Son gave me an ebook reader for Christmas this year, so while I was waiting for the CDROM’s of books that I ordered from eBay to arrive, I downloaded our book onto the reader. For the first time in ten years I read it again.
The book is now very dated, although it was contemporary to our situation at the time. The characters and incidents were all based on a mishmash of our various experiences and reading it again now, I’m able to totally relive how life was then for both of us. I feel both his and my pain all over again. I remember things I had completely forgotten and laugh again at the humour that kept me sane. I’m reliving that time of unexpectedly smiling at inappropriate times when thinking about our writing.
To anybody else, the book would not flow well. The characters are not coloured in – probably because we “knew” them and didn’t need to. Many of the references are oblique and the (sometimes cynical) humour would be missed. But it’s scary just how much of the me-then and the him-then is written down and explored.
I’m not sure that it was a good thing for me to read it. I don’t feel better for having awakened those memories and I feel a kind of regret that there will probably never be another time that is so intensely passionate (not talking about sex here, just for the record; that’s a different sort of passion!) and satisfying.

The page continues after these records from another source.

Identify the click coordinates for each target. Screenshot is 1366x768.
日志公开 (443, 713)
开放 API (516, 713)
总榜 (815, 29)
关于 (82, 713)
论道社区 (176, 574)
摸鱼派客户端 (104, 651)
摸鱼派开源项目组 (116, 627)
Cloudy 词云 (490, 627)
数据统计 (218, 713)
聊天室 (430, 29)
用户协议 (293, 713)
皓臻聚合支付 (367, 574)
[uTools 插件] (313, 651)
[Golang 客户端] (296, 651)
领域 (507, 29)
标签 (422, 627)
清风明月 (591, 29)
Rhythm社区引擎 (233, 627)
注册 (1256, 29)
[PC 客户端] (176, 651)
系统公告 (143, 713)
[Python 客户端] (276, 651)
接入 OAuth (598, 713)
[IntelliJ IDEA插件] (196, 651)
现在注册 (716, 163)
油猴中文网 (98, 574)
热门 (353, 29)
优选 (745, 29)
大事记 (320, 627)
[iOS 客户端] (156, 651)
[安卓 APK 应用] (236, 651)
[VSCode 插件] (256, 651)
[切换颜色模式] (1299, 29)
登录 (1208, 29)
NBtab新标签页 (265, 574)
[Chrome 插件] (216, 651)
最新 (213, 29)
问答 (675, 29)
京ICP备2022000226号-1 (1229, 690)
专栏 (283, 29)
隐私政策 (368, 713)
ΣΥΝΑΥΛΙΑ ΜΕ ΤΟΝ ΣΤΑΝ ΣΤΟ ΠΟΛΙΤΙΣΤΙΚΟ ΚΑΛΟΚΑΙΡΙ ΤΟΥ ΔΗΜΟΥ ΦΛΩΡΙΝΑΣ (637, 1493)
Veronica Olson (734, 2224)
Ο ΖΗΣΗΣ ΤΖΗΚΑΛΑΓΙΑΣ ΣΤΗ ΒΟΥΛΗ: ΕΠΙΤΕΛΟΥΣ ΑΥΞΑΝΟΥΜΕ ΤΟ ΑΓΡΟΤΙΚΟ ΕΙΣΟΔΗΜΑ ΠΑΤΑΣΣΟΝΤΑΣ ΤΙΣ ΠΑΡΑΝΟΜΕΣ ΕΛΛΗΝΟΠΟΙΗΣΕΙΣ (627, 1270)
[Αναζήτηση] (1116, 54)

But whether good or not so good for me, I’ve wallowed in nostalgia.
Wallowing in nostalgia can sometimes be a good thing, and sometimes it just stirs up sleeping demons. I’m in sleeping demon mode at the moment and it’s extremely uncomfortable. It’s made me vitriolic and vindictive, and I don’t like that side of me – never have. So I can relate to the ‘not sure I should have done that’ feeling quite well. x
Warning Comment
how wonderful to be able to say you co-wrote a book and then to be able to go back and read it. At least you have lived and can recall that passion – everyone should have something at some time in their life.
Warning Comment
It’s good…looking back.
Warning Comment
I dunno – I think experiencing passion and intense satisfaction is a good thing in life – everyone should have it at some point. Maybe the looking back bit didn’t work so well but then you woudn’t know that until you tried it. And hindsight’s a wonderful thing ……
Warning Comment
It is too bad that you couldn’t rewrite it and rework the ideas. Passion about doing an action, I can relate to.
Warning Comment
That sort of passion, being totally involved in a project, is SO satisfying! I’m working on a project in the garden, right now, that has me passionately involved, one that I’m sure will interest you. Bit by bit I’m removing every dormant spring bulb from their garden bed. Then, next spring, I intend to spray that bed thoroughly – and kill every one of the 27, 419 oxalis plants that are lurking there, waiting to make their annual spring appearance. Unless, of course, you’d like me to send them to you instead?